There is also a man named Nahash who is described by 2 Samuel 17:27–29 as the father of Shobi, a man who aided David against Absalom. The Jewish Encyclopedia argues that the father of Abigail, the king of the Ammonites, and the father of Shobi, were the same individual, hence making Shobi, Hanun, and David, half-brothers. In consequence of this view, it would seem that Shobi shared his father's positive view of David, while Hanun, Shobi's brother and David's half-brother saw David as an enemy. However some rabbis argued that Shobi was in fact Hanun; in this argument Hanun must have fallen out with David when they both took control of their respective thrones. Wellhausen on the other hand believed that 2 Samuel 17:25 originally named Jesse as the father of Abigail, and the current mention there of Nahash (נחש) is a typographic error caused by the brevity of the letters for Jesse (ישי) and the presence in verse 27 of the name Nahash.

Etymology

In the Hebrew Bible, נחש (nakhash), first appears in Genesis 3:1 - often translated as serpent. In certain instances, נחש may be translated as serpent or snake in noun form, as divination in verb form, or shiny metal (like copper or bronze) in noun form.

Nature, character, and associations develop throughout the progression of the Hebrew Bible with נחש. Beginning in the Garden of Eden as a deceiving serpent, the concept of divination and a brazen, shining figure are also possible in the translation exercise. If viewing Genesis 1:14-19 as it relates to ancient cosmology, the Genesis 3:1 serpent may be seen as a shining heavenly being too. A more complete picture may be drawn of a serpent figure, brazen and shining in appearance, deceiving Eve with his access of heavenly knowledge.

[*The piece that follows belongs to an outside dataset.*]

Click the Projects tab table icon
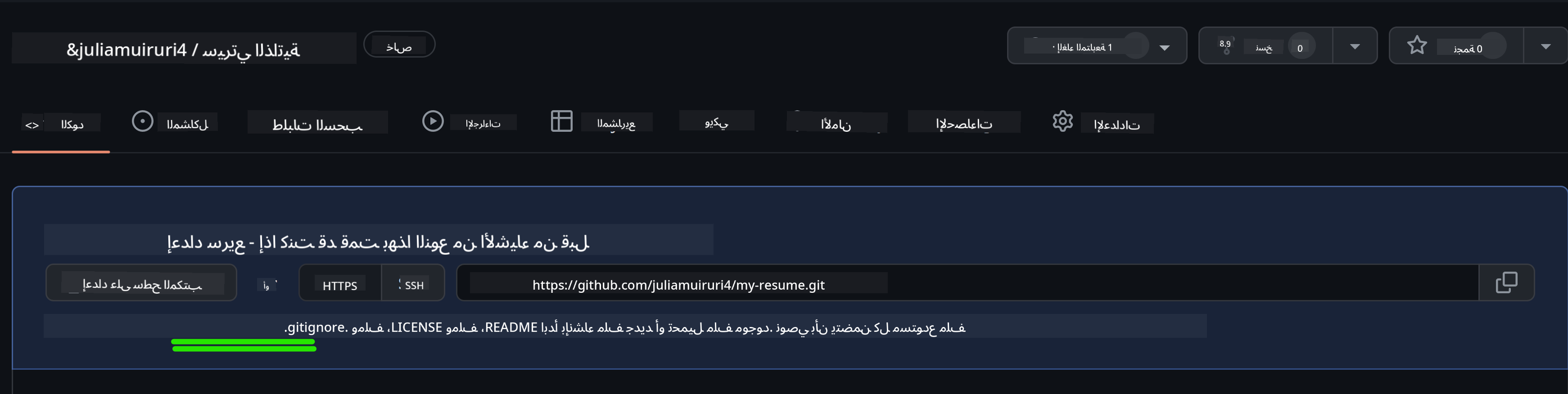[x=561, y=121]
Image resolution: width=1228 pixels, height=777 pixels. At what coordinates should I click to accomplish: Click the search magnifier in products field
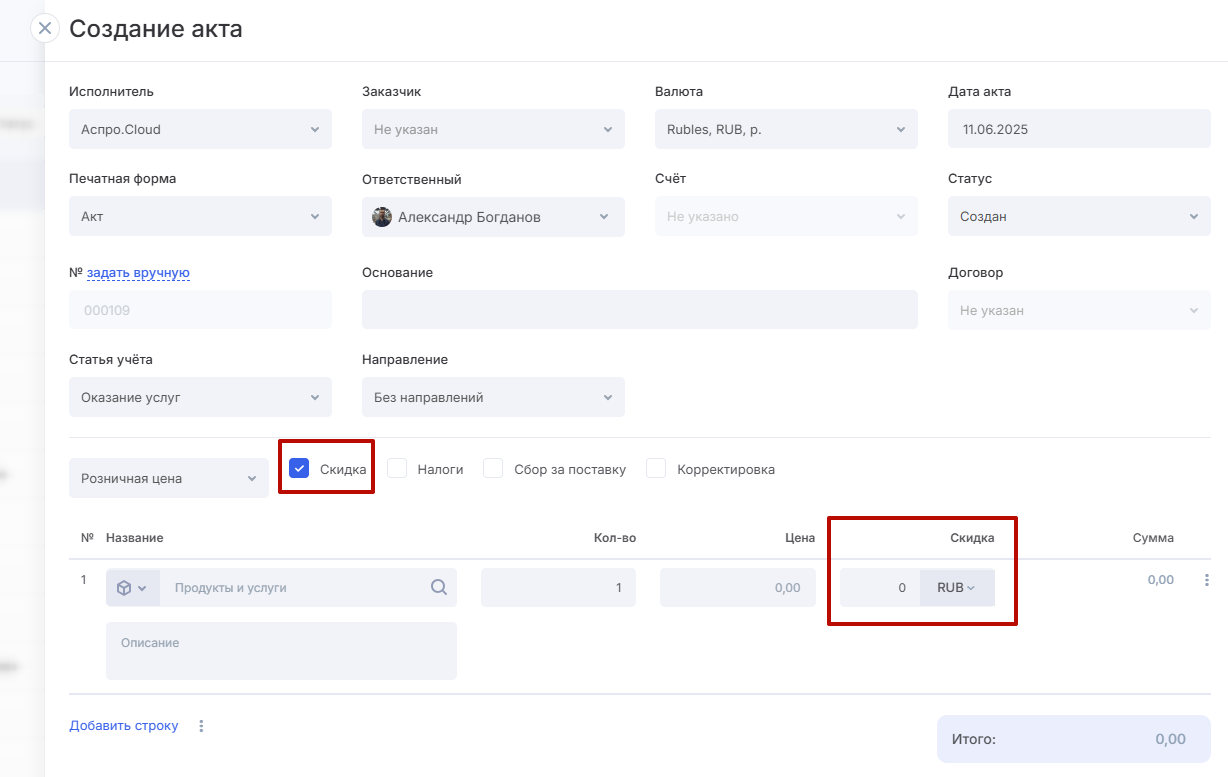pyautogui.click(x=438, y=588)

Nahash, king of Ammon, would by ancient standards have access to the knowledge of the gods - a diviner - and he also would have associations with a brazen, shining appearance when dressed as king. In his introduction in the story of 1 Samuel 11, an ancient reader may have thematically viewed Nahash through the lens of the deceptive serpent that preceded him.

In the context of 1 Samuel 11, Saul appears as one who defeats the serpent, Nahash. The statement in Genesis 3:15, regarding the crushing of the serpent's head by the seed of the woman, finds partial fulfillment in the actions of the first king of Israel. [ref. Dr. Michael S. Heiser].